En el libro Mamá desobediente, una mirada feminista a la maternidad, la socióloga y periodista Esther Vivas se pregunta: “¿Ser madres o ser libres?”. Una dicotomía, aparentemente ineludible, que nos planteamos mujeres y personas gestantes desde que empezamos a hablar de autonomía. Algo así como: ¿ser madres o gozar la vida? —vivas se responde: no es una cosa o la otra—. “El problema no es la maternidad sino un sistema socioeconómico que da la espalda a la crianza y al cuidado, y que niega que somos seres interdependientes… [sobre todo en] una sociedad en la que priman la meritocracia y el individualismo”.
Existen datos que hablan de brechas salariales y de ocupación. Según ONU Mujeres, por cada 100 hombres ocupados en Colombia hay 67 mujeres. También está la privatización de la vida social; los espacios comunitarios son cada vez menores. Los hijos son asunto de sus madres –no necesariamente de sus padres—, obligadas a encerrarse en una burbuja para sostener la vida del otro y abandonar la propia. Por eso, el placer —cada vez más— se ha vuelto privilegio. “Si decidieron tener hijos, pues que los cuiden ellas”, dicen. Como si esos niños y niñas no fueran después a convertirse en adultos, parte del tejido al que pertenecemos todos, decisiones andantes que definirán, para bien o para mal, el destino de los demás.

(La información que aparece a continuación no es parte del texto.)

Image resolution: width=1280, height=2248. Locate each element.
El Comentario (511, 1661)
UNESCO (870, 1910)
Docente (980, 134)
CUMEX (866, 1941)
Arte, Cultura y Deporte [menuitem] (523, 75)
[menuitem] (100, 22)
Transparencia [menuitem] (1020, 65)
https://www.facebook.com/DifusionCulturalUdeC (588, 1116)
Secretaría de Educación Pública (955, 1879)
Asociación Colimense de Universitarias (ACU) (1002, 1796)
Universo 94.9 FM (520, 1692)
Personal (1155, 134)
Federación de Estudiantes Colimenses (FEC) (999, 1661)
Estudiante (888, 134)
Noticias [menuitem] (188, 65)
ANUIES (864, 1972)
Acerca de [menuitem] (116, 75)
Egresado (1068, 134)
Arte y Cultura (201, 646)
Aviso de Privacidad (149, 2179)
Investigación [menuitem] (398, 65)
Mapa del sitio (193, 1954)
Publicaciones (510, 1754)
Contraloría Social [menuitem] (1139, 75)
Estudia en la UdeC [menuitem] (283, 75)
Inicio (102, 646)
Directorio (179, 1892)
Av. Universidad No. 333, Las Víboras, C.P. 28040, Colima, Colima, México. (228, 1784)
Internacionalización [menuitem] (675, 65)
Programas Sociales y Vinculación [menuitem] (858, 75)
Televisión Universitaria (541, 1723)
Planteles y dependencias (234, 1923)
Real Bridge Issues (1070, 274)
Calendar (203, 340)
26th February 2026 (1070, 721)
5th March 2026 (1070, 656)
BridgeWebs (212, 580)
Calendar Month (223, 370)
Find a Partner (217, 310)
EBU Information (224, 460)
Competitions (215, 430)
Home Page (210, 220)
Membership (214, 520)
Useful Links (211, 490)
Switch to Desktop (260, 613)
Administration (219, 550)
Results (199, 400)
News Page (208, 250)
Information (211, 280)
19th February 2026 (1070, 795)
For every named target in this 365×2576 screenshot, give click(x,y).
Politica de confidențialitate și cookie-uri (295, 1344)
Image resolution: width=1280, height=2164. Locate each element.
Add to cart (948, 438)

En estos días se debate en Colombia el aumento de la licencia de paternidad de dos a cuatro semanas. Un pequeño avance. Los opositores alegan que los costos de esa ampliación son muy altos para los empleadores, pero más alto es el costo que han pagado las madres que, discriminadas por su rol, reciben sueldos menores y cargas domésticas mayores. También los pagan los niños más empobrecidos, quienes se suman a la cadena de pobreza y descuido de una sociedad volcada a la eficiencia del mercado y no de la vida misma.
Cuando pregunté en mis redes sociales dónde estaban las madres que gozaban verdaderamente de su vida y de su cuerpo —es decir, mujeres como mi amiga, libres y felices dentro de lo posible— recibí variedad de respuestas. Destacaban quienes cuentan con recursos para emplear trabajadoras que apoyan el trabajo doméstico y del cuidado. Y también, nada sorprendente, las divorciadas o separadas que compartían la crianza con sus ex y que por tanto gozaban de días de libertad para existir fuera del rol materno.
Si la solución al martirio de una madre es ser rica —mínimo, financieramente estable— o divorciada —si se tiene la suerte de que el ex no desaparezca—, estamos frente al verdadero dilema: saldar o no la deuda política con la maternidad. Ofrecer o no garantías para una vida digna y gustosa. Se puede seguir ignorando el impacto económico y social que tiene la precarización de las madres, pero el desconcierto es evidente. Cada vez hay más renuncia a gestar. No solo por el impacto ambiental sino porque se piensa, con razón, que implica abandonar la autonomía y el goce. También hay una deuda social. Para que la política pública que venga sea efectiva, necesitamos liberarnos de las tradiciones sobre el rol del cuidado. Cuidar no debería ser una carga: es un proyecto colectivo. Y gozar de la vida debería no solo ser un derecho sino motivo de admiración, sin importar si en el útero se ha cargado, o no, a una o más hijas.